También debe aplicarse esta jurisprudencia al presente asunto. En efecto, la sociedad Behn es un agente económico profesional especializado en artículos de embalaje y, además, para sus declaraciones en aduana, se beneficia del régimen de declaración global que sólo se concede a los importadores competentes y experimentados. ( 16 )
15.
En consecuencia, considero que procede responder a la primera cuestión en el sentido de que su examen no ha revelado ningún elemento que pueda afectar a la validez de la Decisión de 4 de noviembre de 1985.
16.
Por lo tanto, propongo que se responda lo siguiente a las cuestiones prejudiciales:
«1)
El primer guión del apartado 1 del artículo 5 del Reglamento no 1697/79 del Consejo, de 24 de julio de 1979, referente a la recaudación a posteriori de los derechos de importación o de los derechos de exportación que no hayan sido exigidos al deudor por mercancías declaradas en un régimen aduanero que suponga la obligación de pagar tales derechos, debe interpretarse en el sentido de que no se aplica a un manual arancelario nacional que recopila normas de Derecho nacional y normas de Derecho comunitario, entre ellas las del arancel aduanero común.
2)
El examen de la primera cuestión prejudicial no ha revelado ningún elemento que pueda afectar a la validez de la Decisión de la Comisión de 4 de noviembre de 1985, documento COM(85) 1709 final, dirigida a la República Federal de Alemania.»
( *1 ) Lengua original: francés.
( 1 ) Sentencia de 12 de julio de 1989 (161/88, Rec. 1989, p. 2415).
( 2 ) DO L 182 de 16.8.1970, p. 1.
( 3 ) Por el que se modifica el Reglamento (CEE) no 590/68 relativo al arancel aduanero común (DO L 318 de 15.11.1982, p. 1).
( 4 ) Por el que se fijan las disposiciones de aplicación del apartado 2 del artículo 5 del Reglamento (CEE) no 1697/79 del Consejo, referente a la recaudación a posteriori de los derechos de importación o de los derechos de exportación que no hayan sido exigidos al deudor por mercancías declaradas en un régimen aduanero que suponga la obligación de pagar tales derechos (DO L 161 de 26.6.1980, p. 1; EE 02/06, p. 273).

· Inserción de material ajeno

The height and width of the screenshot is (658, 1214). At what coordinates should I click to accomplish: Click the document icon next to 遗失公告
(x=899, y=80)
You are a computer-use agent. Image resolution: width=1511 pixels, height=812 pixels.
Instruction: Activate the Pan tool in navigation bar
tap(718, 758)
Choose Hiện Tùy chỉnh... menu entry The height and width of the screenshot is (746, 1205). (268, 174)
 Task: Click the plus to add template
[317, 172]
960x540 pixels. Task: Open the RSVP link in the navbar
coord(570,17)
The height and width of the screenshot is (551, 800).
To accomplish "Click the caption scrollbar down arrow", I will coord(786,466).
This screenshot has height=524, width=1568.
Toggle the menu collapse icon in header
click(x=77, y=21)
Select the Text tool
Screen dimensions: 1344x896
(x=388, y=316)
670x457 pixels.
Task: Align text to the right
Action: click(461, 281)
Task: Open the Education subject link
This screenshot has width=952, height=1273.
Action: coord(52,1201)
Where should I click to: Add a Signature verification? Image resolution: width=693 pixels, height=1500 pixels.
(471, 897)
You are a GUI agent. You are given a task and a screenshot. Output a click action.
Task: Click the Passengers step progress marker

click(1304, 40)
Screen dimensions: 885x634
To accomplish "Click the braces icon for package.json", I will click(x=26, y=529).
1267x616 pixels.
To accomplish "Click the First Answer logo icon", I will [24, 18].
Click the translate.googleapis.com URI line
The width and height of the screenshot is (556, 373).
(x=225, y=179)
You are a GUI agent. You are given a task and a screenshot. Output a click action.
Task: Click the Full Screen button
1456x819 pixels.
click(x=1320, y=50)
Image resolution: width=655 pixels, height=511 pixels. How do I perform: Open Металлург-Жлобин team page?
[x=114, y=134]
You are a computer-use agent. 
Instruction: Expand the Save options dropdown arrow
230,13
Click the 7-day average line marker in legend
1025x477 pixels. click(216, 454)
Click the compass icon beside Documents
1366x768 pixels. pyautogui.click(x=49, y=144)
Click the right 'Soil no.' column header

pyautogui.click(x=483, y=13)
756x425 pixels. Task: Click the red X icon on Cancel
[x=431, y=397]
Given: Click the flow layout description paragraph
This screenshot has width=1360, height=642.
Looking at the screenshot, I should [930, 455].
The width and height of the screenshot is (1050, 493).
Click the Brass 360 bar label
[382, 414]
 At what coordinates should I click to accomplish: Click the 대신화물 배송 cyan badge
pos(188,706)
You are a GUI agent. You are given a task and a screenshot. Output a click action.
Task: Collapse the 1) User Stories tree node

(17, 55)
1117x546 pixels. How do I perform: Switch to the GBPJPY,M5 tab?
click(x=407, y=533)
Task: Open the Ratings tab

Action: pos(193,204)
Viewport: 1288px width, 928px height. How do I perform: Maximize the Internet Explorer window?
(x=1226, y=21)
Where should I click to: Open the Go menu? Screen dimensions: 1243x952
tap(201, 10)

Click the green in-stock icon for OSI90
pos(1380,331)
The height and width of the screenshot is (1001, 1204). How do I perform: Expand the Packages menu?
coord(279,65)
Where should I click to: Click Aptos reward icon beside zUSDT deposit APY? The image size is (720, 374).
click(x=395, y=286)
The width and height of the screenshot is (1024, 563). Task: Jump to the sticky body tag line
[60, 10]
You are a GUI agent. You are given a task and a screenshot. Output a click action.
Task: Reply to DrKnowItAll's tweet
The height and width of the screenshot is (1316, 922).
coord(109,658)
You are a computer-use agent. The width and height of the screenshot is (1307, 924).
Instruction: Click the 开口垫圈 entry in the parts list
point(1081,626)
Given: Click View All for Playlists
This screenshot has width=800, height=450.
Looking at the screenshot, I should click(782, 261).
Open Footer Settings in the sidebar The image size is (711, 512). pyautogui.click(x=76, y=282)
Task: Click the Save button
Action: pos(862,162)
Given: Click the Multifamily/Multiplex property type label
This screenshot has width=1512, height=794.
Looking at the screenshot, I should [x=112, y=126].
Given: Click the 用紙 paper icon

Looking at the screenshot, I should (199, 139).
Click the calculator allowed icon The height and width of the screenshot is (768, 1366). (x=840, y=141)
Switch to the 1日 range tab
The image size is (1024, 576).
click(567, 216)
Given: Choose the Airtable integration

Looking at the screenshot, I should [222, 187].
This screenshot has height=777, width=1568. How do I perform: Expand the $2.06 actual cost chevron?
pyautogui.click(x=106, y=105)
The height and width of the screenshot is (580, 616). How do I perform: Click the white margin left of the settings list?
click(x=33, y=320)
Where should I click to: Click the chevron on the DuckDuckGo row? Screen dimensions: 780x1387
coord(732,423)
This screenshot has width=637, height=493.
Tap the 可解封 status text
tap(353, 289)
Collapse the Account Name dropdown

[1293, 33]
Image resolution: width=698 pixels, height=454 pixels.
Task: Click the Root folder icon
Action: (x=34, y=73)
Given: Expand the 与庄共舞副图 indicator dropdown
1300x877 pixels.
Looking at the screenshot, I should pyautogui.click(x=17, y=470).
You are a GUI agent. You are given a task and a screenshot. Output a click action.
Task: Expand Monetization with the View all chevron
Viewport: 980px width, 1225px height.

( 5 ) Referente a la recaudación a posteriori de los derechos de importación o de los derechos de exportación que no hayan sido exigidos al deudor por mercancías declaradas en un regimen aduanero que suponga la obligación de pagar tales derechos (DO L 197 de 3.879, p. 1; EE 02/06, P. 54).
( 6 ) Sentencia de 22 de octubre de 1987, Foto-Frost, apartado 22(314/85, Rec. 1987, p. 4199).
( 7 ) Apartado 22.
( 8 ) Claude J. Berr y Henri Tremeau, «Le droit douanier», Régime des opérations de commerce international en France et dans la CEE 2 edición, no 252, p. 177.
( 9 ) Articulo 23, Bundesgesetzblatt I, p. 737; artículos 28 a 31 del Código General alemán de Aduanas de 29 de noviembre de 1961, Bundesgesetzblatt I, p. 1937.
( 10 ) Sentencia de 24 de noviembre de 1971 (30/71, Rec. 1971, p. 919, apartados 10 a 13).
( 11 ) Sentencia de 18 de marzo de 1986 (VII R 55/83 BFHE 146, 294).
( 12 ) P. 8 de la traducción francesa.
( 13 ) P. 9 de la traducción francesa.
( 14 ) Apartados 10 a 16.
( 15 ) Asunto 161/88, antes citado, apartado 22.
( 16 ) Apartado 1 del artículo 20 de la Directiva 79/695/CEE del Consejo, de 24 de julio de 1979, relativa a la armonización de los procedimientos de despacho a libre práctica de las mercancías (DO L 205 de 13.8.1979, p. 19; EE 02/06, p. 57).